Entendimento dos magistrados do TRF-4, em Porto Alegre, confirma sentença que garantiu os valores de auxílio a uma mulher de 75 anos, moradora de Matingá (PR)

Pepita Ortega

22 de janeiro de 2020 | 17h14

Uma idosa que depende da aposentadoria recebida pelo marido tem direito a receber benefício assistencial. A partir desse entendimento, o Tribunal Regional Federal da 4.ª Região (TRF-4) confirmou a sentença que garantiu os valores de auxílio a uma mulher de 75 anos, moradora de Maringá, no Paraná.

Em julgamento no dia 17 de dezembro de 2019, a Turma Regional Suplementar do Paraná decidiu, por unanimidade, conceder o pagamento assistencial considerando que a aposentadoria do companheiro visa a amparar unicamente seu beneficiário.

A idosa ajuizou ação contra o INSS após obter duas respostas negativas na via administrativa, sob a alegação de falta de requisitos para a concessão dos pagamentos.

Foto: Pixabay/@sabinevanerp/Divulgação

De acordo com a autora, a aposentadoria de salário-mínimo de seu marido seria insuficiente para prover a subsistência do casal. No pedido, o benefício assistencial pleiteado seria referente ao período desde 2011, quando ela já possuía 65 anos de idade.

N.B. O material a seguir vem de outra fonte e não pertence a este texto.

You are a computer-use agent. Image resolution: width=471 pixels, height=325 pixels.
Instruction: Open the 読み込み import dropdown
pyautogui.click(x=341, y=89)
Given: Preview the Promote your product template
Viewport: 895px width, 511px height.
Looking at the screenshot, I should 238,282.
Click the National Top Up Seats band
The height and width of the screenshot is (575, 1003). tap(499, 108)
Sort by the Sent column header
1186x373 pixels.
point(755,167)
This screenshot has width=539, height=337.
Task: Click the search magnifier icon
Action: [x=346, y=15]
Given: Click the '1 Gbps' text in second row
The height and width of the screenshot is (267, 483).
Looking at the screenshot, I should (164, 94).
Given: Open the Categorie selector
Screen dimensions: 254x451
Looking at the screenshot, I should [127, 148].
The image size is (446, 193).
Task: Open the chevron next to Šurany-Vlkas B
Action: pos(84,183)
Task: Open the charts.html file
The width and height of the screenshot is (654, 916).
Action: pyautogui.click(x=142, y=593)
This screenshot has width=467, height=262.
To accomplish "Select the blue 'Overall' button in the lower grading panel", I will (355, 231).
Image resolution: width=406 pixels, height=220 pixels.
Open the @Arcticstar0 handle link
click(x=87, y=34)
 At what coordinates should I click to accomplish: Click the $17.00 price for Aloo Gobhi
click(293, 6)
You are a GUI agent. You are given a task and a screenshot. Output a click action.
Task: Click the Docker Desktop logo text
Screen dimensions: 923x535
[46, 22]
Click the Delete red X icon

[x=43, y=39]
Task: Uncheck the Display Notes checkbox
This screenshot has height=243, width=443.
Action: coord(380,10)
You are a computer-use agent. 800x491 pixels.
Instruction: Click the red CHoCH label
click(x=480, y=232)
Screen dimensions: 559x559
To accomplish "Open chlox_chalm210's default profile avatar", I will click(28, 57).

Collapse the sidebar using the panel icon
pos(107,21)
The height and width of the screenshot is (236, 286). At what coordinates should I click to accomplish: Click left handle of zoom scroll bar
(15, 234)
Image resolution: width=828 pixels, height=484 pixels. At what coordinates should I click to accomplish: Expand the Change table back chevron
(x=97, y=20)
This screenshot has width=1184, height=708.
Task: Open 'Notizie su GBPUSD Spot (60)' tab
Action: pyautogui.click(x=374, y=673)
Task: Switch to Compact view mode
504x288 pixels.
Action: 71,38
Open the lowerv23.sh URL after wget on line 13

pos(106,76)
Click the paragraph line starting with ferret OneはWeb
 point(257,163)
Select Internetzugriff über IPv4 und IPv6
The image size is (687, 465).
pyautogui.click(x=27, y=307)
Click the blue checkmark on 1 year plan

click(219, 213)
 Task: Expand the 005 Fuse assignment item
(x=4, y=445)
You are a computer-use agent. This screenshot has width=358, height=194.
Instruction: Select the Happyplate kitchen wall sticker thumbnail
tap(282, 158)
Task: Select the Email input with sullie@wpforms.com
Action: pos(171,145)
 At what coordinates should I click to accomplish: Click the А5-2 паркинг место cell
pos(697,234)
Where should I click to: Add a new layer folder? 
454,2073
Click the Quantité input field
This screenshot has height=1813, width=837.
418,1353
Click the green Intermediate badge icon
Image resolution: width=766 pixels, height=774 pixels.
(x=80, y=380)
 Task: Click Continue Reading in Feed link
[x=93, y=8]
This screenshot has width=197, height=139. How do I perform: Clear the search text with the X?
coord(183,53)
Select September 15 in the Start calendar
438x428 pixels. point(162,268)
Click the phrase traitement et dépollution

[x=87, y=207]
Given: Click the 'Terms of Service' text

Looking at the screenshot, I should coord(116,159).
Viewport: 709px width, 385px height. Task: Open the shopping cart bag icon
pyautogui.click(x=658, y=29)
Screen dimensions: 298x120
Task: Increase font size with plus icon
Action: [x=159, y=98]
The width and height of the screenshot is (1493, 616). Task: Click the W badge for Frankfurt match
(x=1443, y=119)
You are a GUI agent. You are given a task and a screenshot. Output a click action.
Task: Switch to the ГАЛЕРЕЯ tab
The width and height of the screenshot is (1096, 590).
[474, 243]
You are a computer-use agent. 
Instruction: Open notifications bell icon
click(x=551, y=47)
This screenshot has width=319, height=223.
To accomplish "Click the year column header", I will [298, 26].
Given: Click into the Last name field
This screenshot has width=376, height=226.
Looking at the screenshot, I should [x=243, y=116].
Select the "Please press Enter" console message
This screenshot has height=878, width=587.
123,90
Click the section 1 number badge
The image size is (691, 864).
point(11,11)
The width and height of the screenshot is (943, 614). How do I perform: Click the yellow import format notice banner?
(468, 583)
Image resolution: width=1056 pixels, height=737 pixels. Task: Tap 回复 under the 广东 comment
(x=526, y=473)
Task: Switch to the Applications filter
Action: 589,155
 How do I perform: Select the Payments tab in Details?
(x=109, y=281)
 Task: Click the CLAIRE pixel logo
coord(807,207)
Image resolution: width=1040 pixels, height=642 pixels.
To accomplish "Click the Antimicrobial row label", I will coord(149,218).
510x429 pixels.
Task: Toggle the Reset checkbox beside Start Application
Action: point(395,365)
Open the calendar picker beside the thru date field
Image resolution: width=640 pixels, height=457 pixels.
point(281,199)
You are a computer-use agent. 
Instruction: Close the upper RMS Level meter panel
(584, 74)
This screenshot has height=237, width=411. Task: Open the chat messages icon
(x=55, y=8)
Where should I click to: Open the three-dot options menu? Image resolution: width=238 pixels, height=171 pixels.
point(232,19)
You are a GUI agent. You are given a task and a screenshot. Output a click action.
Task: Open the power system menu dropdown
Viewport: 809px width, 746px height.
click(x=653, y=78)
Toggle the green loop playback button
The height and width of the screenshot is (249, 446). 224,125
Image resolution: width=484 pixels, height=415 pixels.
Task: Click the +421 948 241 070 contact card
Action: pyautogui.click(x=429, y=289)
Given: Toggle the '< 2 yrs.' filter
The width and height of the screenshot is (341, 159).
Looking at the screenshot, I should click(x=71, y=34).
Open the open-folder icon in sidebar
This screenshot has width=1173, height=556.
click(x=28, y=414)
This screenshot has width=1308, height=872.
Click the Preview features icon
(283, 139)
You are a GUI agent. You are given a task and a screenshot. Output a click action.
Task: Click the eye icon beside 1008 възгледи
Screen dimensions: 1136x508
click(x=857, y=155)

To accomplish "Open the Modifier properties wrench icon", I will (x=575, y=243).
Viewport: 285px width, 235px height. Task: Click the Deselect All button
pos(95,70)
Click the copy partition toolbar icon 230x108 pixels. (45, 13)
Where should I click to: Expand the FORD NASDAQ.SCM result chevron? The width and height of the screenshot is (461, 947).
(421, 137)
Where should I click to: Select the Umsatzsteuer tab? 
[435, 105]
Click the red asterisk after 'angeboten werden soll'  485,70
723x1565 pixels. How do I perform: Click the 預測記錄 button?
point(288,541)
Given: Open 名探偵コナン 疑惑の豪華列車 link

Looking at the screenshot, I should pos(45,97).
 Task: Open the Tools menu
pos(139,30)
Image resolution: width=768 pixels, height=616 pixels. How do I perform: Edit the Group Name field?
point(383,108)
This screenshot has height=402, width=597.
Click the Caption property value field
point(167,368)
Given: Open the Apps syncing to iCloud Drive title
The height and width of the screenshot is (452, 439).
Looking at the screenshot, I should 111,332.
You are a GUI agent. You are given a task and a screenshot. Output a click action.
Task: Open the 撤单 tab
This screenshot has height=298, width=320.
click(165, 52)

A 2.ª Vara Federal de Campo Mourão (PR) julgou favorável a concessão do benefício de assistência à idosa, determinando o pagamento dos valores desde 2018, quando ela teria realizado o último pedido administrativo e seu marido já estava aposentado.

O INSS recorreu ao tribunal pela reforma da sentença, alegando que a autora ‘não cumpria o requisito socioeconômico, já que o casal possuía a renda previdenciária’.

O relator do caso na Corte, juiz federal convocado Marcos Josegrei da Silva, manteve o entendimento de primeiro grau, considerando que a idosa cumpre os requisitos do benefício por ‘possuir incapacidade para o trabalho, pela idade, e estar em situação de risco social, por hipossuficiência econômica’.

O magistrado observou que o pagamento assistencial desde 2018 é direito da autora, já que a aposentadoria do companheiro não busca alcançar os demais membros do grupo familiar.

Segundo o juiz, ‘é importante registrar que a renda proveniente da aposentadoria do marido, idoso, não poderá ser considerada para fins de cálculo da renda per capita, devendo o mesmo ser excluído da composição familiar, o que resulta em renda nula’.